Now, as for " What needs to happen first is that we need to attain a much deeper understanding of how the brain works on the low and high levels, mechanically and abstractly."
I couldn't more strongly disagree. What you say could be applied to every area of medicine. We have been very wrong in very many fields about very many causes of very many diseases.
We only gain understand through trying and failing, and trying and succeeding. Sitting around waiting for scientific knowledge to magically increase through some unspecified process will do nothing.
If you want to argue psychiatrists are overconfident and usually wrong, that's one thing. If you want to argue that the diagnosis criteria are essentially vague bullshit that reads like the stuff they used to use to convict people of being witches, i'm right there with you. But you seem to be arguing we should stop trying with medications until we understand things better.
If we did that, we should stop roughly all modern medication, because in large part, we only know it works, not why or how, at any real level. We irradiate cells to try to solve cancer. This is basically at the level of using leeches.
We have theories. People are trying these theories out on real live people through making test medications, performing trials and treatments. Sometimes they pan out, sometimes they don't.
Sitting around doing MRI imaging studies (and any other kind of study you can think of) of the brains of various mentally ill people has been done, and the results analyzed. It has not helped.
So let's start simple: What exact process would you use to increase knowledge to the point you suggest?

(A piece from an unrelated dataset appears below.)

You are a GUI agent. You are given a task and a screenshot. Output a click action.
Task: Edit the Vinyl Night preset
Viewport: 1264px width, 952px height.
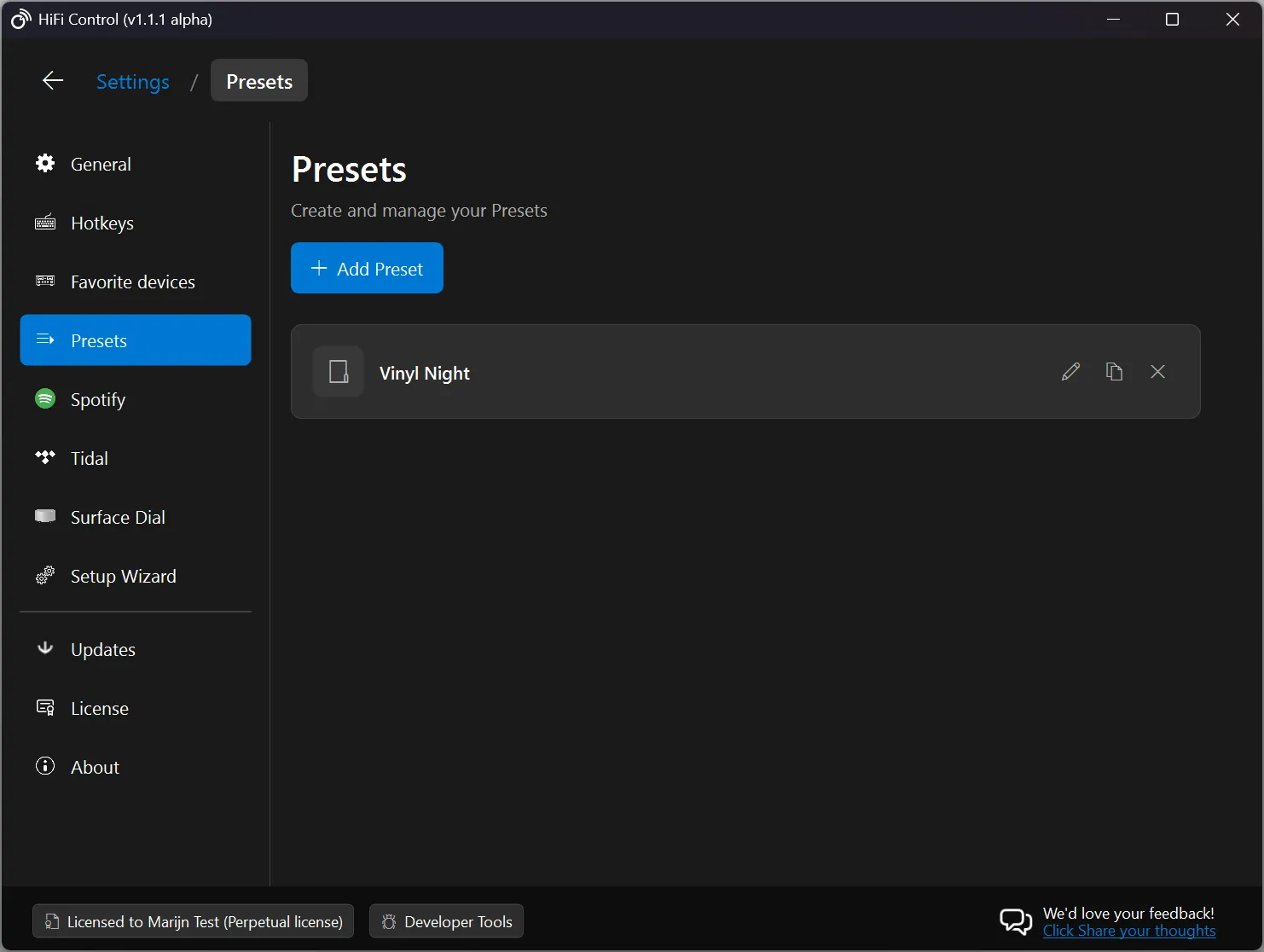pos(1070,371)
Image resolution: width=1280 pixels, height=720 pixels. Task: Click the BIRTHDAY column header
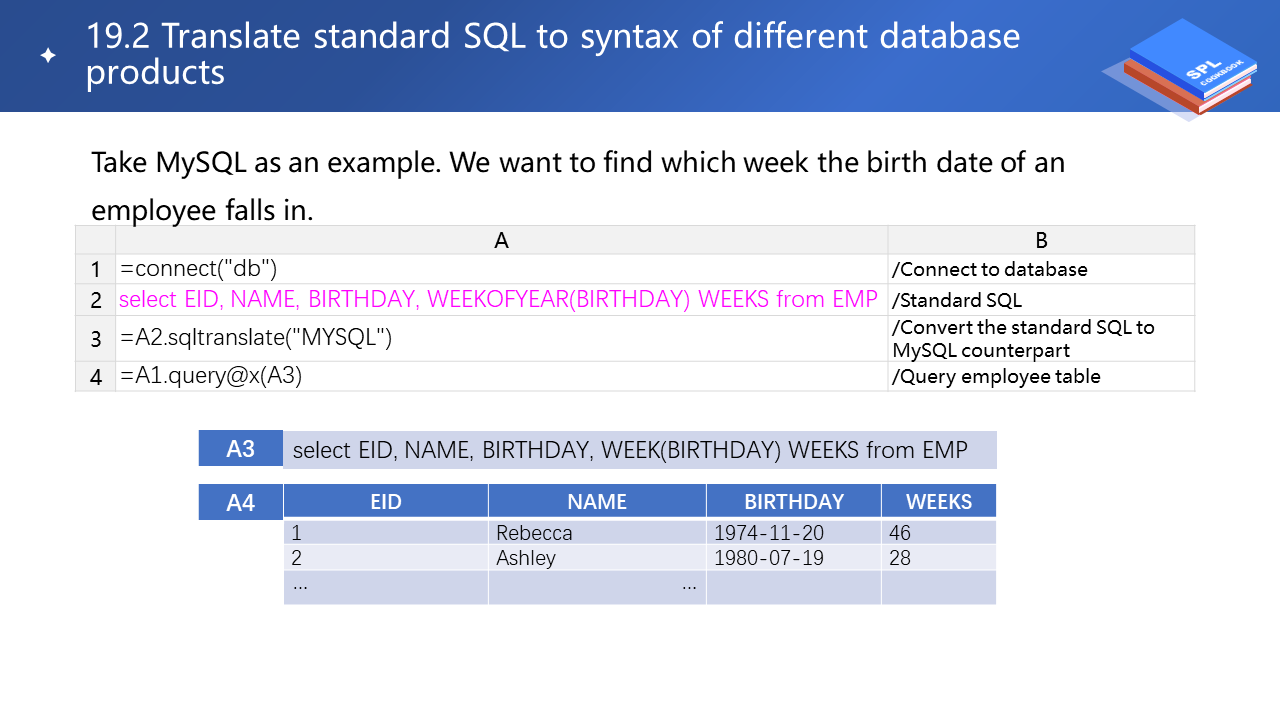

Past that, if your real argument is that more conservative approaches should be favored over medication first, well, the problem there is simple at it's core:
Nobody is willing to pay for it.
Insurance companies are happy to cover a pill at 10 bucks a month for months.
Most people can't get outpatient CBT/DBT except at significant out of pocket cost.
So the fact that you have plenty of psychiatrists willing to sit around and prescribe med after med is partially an artifact of "that is what they can do for their patients".